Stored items
::::::::

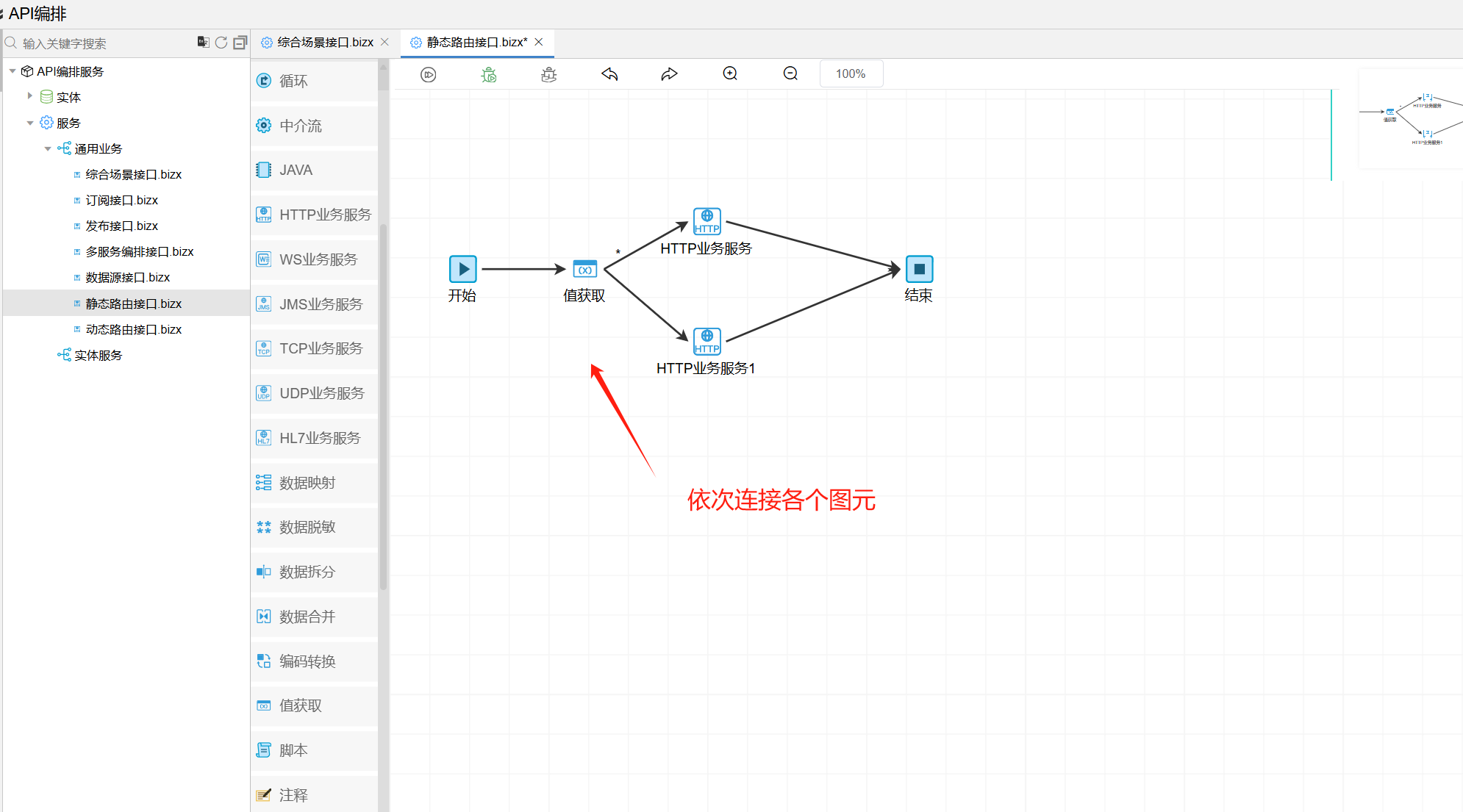Collapse the 服务 tree node

coord(30,123)
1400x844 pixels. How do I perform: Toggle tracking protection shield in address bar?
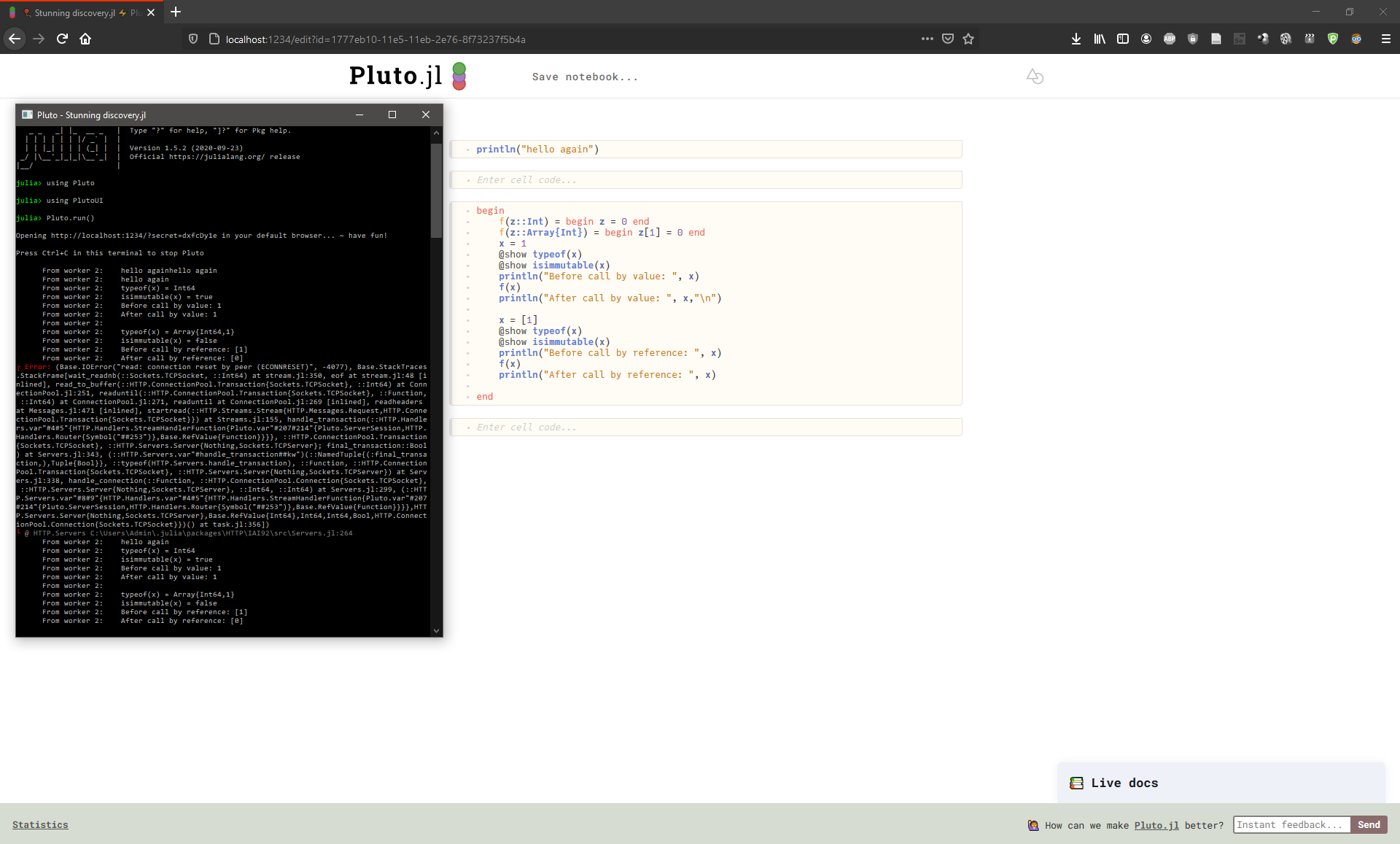[192, 39]
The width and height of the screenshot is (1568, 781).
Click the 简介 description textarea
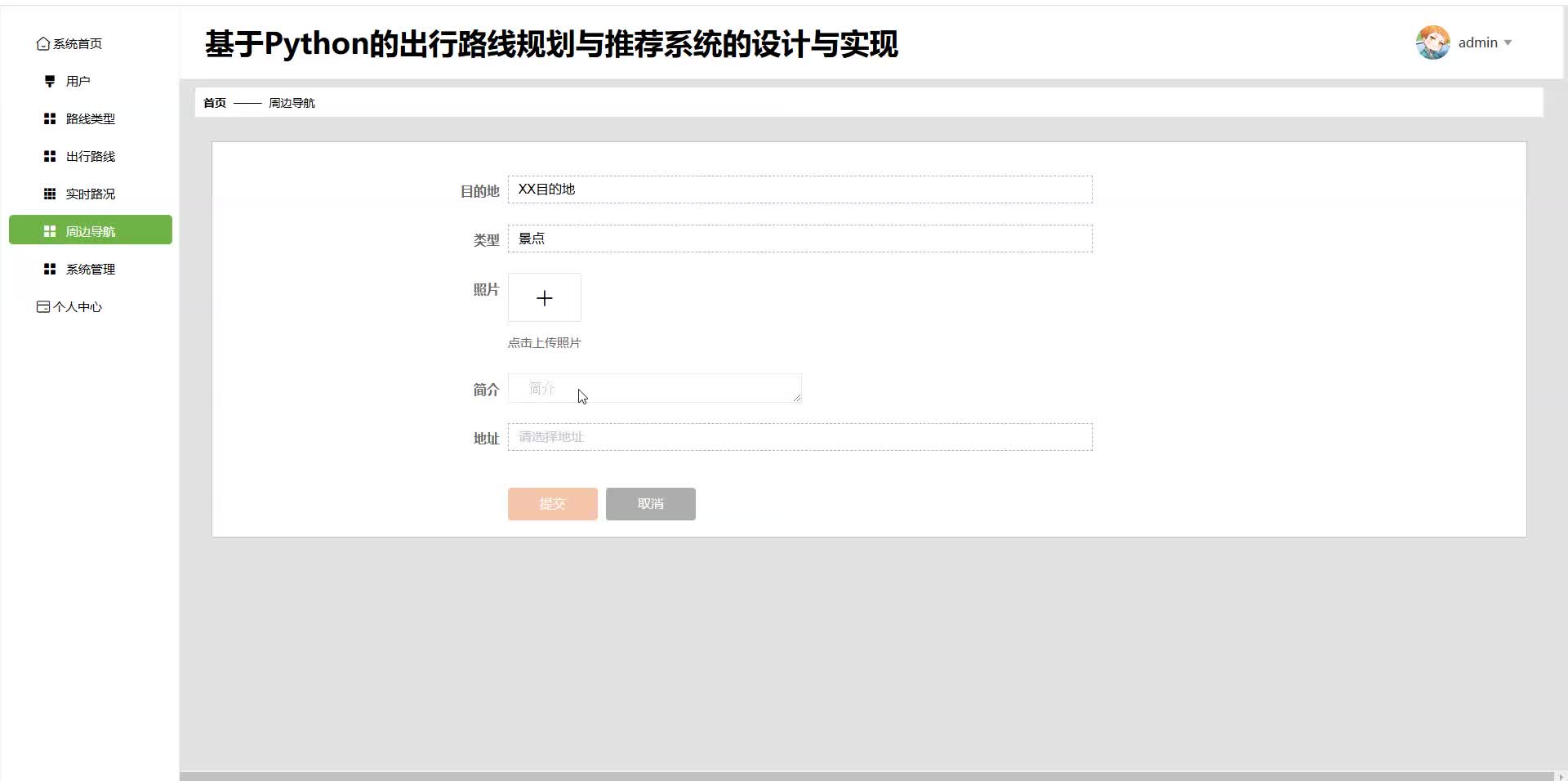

::::::::

## What the task requires
From the line that contains "1400x844 pixels. How" through the last line of the entries, transcribe every line exactly, leaving out the pictures.

## Response for this exercise
1400x844 pixels. How do I perform: Toggle tracking protection shield in address bar?
[192, 39]
The width and height of the screenshot is (1568, 781).
Click the 简介 description textarea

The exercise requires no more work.